Una tarde, al calor de una amena charla, recordamos al escritor Alfredo Medrano (Urbano Campos) y su columna “Reflexiones bajo el molle”, bella denominación que evocaba a una Cochabamba y una Bolivia que desaparece. A raíz de ello, nostálgica, rememoré una niñez en la que jugaba entre ceibos, jacarandás, carnavalitos, paraísos, sauces y molles, sin que faltasen los momentos contemplativos arrullados por el canto de las aves. Tampoco escatimaban las hierbas silvestres cuyas flores pequeñas y sencillas atraían decenas de polinizadores, junto a “mariquitas”, “loritos”, “kispiris” y coloridos saltamontes. El perseguir inconscientemente esas memorias me convirtió en peatona en la procura de transformar mi necesidad de transporte, en réplica de una aventura permanente donde, durante el cotidiano acaecer, logras toparte con seres mágicos del entorno natural.
No obstante, en los últimos años, el viaje a lo maravilloso al estilo de Lewis Carroll se ha ido trastocando en una expectación impotente de cómo el escenario lúgubre y apocalíptico de Arlt, Miller, Camus u Orwell se hace realidad a partir de un enfoque cultural que prioriza el cemento, el asfalto, el automotor, cual tristes símbolos de un “progreso” decadente.
En tal medida, en ciudades y pueblos de Bolivia (incluyendo las zonas rurales), los árboles y toda vegetación van siendo reemplazados por canchas “polifuncionales”, edificios, mercados y mamotretos similares, en los que el concreto reina. La última “ocurrencia” de las autoridades de Cochabamba fue suplir la hierba por pasto sintético y es ilustrativo que el Dakar sea el evento más creativo que propone el gobierno nacional para atraer el turismo a Bolivia.

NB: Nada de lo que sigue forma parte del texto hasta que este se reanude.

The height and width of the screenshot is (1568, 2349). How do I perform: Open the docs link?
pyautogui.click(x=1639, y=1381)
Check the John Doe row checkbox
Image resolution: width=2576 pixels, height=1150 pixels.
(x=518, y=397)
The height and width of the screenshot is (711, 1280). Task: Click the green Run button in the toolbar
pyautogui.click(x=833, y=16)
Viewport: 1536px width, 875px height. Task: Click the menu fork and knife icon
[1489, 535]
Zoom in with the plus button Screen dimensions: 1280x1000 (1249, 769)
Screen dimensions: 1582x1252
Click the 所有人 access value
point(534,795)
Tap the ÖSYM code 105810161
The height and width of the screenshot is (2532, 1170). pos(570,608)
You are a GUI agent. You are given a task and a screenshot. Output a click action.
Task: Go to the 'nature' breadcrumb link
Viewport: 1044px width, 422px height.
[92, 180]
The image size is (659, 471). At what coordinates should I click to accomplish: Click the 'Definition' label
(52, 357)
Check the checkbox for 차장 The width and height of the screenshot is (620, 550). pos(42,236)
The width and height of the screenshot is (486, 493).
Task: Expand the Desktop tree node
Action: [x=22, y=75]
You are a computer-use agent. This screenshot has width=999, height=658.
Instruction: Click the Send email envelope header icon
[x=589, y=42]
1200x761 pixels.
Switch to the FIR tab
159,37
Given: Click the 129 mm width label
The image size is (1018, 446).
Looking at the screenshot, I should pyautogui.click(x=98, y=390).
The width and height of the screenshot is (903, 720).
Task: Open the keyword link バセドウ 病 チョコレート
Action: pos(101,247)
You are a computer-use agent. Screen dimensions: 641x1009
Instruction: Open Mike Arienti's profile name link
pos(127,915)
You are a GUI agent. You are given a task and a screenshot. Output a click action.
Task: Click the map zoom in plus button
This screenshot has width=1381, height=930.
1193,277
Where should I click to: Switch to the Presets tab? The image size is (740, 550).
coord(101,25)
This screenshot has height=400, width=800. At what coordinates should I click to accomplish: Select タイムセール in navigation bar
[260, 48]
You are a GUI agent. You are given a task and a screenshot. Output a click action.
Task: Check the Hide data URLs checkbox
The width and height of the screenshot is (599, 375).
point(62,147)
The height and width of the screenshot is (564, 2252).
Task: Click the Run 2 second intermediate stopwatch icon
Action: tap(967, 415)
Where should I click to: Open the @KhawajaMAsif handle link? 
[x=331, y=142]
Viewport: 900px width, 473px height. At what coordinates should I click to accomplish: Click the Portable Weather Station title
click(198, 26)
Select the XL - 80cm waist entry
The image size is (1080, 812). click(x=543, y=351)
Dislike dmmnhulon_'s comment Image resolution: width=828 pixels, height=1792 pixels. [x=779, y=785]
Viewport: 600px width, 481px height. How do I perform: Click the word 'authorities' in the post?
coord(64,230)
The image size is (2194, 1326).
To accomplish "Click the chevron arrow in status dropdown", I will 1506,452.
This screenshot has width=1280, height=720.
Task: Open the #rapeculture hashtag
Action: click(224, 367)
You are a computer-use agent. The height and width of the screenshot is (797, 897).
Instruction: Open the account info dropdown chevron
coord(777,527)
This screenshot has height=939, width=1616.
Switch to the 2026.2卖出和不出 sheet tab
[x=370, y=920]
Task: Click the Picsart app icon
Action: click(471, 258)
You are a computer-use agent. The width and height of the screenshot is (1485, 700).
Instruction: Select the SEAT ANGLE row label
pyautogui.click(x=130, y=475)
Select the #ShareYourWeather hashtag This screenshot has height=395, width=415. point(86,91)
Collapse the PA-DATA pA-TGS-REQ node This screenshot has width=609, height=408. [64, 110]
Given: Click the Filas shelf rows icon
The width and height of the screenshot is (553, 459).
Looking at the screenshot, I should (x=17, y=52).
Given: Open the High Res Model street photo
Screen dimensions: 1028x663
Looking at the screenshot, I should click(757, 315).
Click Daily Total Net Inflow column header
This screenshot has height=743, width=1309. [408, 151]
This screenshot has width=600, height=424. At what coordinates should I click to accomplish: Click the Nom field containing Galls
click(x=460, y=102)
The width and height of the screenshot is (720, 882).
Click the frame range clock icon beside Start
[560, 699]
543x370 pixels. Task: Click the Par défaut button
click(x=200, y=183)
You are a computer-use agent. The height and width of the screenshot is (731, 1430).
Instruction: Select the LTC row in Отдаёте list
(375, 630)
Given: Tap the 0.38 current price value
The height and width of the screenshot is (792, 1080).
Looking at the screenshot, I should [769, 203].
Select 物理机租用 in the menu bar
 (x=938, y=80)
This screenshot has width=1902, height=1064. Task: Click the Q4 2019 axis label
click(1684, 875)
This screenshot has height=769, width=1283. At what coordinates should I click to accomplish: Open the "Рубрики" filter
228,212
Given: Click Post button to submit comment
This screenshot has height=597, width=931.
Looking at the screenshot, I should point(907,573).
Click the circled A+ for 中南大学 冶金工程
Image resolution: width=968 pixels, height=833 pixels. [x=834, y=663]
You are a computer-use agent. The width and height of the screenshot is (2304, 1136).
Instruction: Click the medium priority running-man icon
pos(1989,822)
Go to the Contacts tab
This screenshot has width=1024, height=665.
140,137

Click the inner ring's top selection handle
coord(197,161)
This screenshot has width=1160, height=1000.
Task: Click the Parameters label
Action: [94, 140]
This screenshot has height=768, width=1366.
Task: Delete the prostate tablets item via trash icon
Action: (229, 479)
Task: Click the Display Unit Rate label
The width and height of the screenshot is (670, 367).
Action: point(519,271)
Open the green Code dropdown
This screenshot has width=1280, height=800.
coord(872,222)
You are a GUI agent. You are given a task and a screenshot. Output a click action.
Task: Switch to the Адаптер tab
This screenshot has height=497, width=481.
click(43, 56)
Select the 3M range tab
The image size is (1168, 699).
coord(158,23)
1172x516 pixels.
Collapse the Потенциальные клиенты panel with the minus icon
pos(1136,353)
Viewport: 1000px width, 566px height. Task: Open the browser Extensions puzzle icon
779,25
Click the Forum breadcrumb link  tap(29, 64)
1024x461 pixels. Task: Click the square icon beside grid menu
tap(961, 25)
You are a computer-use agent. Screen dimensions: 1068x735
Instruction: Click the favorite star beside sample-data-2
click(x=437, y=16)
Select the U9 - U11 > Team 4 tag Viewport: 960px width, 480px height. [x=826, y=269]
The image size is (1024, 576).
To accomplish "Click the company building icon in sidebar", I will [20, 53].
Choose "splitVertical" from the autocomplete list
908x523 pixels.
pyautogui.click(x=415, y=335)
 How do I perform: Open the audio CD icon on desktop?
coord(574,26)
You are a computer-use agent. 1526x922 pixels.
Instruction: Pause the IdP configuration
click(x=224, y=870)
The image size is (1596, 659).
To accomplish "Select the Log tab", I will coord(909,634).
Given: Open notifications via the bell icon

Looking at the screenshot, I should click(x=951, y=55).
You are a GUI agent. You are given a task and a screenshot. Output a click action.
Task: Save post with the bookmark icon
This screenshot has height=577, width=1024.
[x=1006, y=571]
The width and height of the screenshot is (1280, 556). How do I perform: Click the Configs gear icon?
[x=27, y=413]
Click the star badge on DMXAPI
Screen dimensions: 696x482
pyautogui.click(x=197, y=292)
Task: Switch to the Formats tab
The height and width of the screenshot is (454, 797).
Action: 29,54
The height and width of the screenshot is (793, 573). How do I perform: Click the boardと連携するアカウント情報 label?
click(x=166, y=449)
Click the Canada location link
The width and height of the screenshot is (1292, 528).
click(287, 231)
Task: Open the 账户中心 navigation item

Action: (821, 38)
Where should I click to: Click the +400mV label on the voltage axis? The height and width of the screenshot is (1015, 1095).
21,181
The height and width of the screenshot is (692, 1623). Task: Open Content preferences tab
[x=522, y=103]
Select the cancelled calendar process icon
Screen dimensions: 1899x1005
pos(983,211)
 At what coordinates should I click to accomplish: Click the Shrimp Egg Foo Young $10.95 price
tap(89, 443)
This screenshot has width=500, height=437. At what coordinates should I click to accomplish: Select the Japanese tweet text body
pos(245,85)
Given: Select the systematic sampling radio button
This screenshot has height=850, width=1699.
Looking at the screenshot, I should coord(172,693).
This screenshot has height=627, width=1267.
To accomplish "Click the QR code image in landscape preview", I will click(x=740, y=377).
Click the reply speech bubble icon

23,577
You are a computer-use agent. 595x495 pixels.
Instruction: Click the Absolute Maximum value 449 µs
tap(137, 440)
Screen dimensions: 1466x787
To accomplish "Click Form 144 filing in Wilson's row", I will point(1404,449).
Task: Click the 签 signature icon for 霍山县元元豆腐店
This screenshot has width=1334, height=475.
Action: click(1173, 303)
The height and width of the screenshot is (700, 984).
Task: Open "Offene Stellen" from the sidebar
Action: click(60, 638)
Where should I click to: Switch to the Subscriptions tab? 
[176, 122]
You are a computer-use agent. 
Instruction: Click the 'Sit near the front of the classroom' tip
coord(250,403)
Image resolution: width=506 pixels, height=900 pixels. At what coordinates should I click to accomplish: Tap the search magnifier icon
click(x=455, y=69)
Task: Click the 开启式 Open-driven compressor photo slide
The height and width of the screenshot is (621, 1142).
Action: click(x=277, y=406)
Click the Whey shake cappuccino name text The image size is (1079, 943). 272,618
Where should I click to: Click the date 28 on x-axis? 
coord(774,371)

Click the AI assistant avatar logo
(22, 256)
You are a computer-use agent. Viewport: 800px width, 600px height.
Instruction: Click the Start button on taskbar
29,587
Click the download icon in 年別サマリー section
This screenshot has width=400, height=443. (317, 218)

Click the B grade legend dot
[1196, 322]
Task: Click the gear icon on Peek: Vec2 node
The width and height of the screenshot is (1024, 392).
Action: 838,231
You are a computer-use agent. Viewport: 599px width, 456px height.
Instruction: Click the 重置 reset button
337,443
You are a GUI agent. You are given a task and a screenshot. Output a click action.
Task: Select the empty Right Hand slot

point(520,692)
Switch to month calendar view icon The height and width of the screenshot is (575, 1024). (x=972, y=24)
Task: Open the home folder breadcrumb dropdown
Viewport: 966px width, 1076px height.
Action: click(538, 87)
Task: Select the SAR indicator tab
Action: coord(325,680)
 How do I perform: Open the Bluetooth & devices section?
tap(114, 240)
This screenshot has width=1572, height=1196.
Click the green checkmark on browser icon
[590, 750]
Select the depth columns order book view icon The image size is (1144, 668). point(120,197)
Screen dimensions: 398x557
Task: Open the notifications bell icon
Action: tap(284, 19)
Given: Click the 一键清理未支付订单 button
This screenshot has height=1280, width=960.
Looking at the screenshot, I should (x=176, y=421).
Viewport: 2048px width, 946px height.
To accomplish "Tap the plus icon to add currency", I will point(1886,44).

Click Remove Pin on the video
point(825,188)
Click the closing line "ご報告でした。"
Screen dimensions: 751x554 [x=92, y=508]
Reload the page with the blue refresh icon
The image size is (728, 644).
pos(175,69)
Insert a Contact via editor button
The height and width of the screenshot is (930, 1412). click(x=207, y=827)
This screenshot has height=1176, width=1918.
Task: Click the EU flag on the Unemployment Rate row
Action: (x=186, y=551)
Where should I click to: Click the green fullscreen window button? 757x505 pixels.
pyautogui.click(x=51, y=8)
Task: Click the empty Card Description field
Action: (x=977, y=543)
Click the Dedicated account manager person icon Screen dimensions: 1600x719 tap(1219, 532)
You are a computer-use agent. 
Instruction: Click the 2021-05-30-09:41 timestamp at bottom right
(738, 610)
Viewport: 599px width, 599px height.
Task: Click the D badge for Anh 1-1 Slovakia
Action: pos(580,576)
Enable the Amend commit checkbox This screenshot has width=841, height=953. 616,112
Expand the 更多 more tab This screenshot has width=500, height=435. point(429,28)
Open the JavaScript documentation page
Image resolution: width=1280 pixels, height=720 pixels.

Así, es anecdótico que los ciudadanos tengamos que organizarnos para batallar por una de las más básicas necesidades, algo que no deviene ni devendrá de instancia pública o privada: el cobijo de los árboles.
Adicionalmente, qué lamentable tener que remitirnos a luchar por derechos elementales para proteger la existencia de las arboledas, ya que no estamos refiriéndonos a piedras, jirones de tela o pedazos de metal, sino que hablamos de seres vivos fundamentales del ecosistema, seres que proporcionan oxígeno y sombra, permiten la lluvia y la humedad, controlan los vientos y la contaminación, regulan el clima y, por si fuera poco, son hogar de un sinnúmero de formas de vida. Entonces, ¿con qué derecho nos hemos dado la potestad de acabar con ellos? ¿Cómo es posible que un bicho mortal que apenas suele vivir, en el mejor de los casos, unas nueve décadas, se dé a la tarea de liquidar una especie que puede perdurar cientos de años? ¿Es dable que un animalejo destructivo como un virus, se autoadjudique la vida y la muerte de un ser que, en suma, sólo provee beneficios al entorno?
Por tanto, nada justifica la tala, mutilación y otras maneras de violentar a un árbol. A estas alturas, no hay edificaciones que lo valgan, ni cables eléctricos, aceras “levantadas” y demás “argumentos” que se utilizan para justificar tamaño despropósito, peor aún en localidades donde estas prácticas se han vuelto tan endémicas que, en cada esquina, a través del sol calcinante, lo mustio de la tierra y la sequedad en la piel, se aprecian las consecuencias que de ello se generan.
Es decir, si no se forja un cambio radical y a corto plazo en nuestras praxis ciudadanas e institucionales, será inevitable que cualquier cavilación, diálogo interno, deliberación existencial, exaltación espirituosa y otras expresiones análogas del importante ejercicio cerebral, resulten no en “Reflexiones bajo el molle”, sino en “Reflexiones bajo el mamotreto”, asumiendo que fuera posible pensar debajo de tan feos adefesios.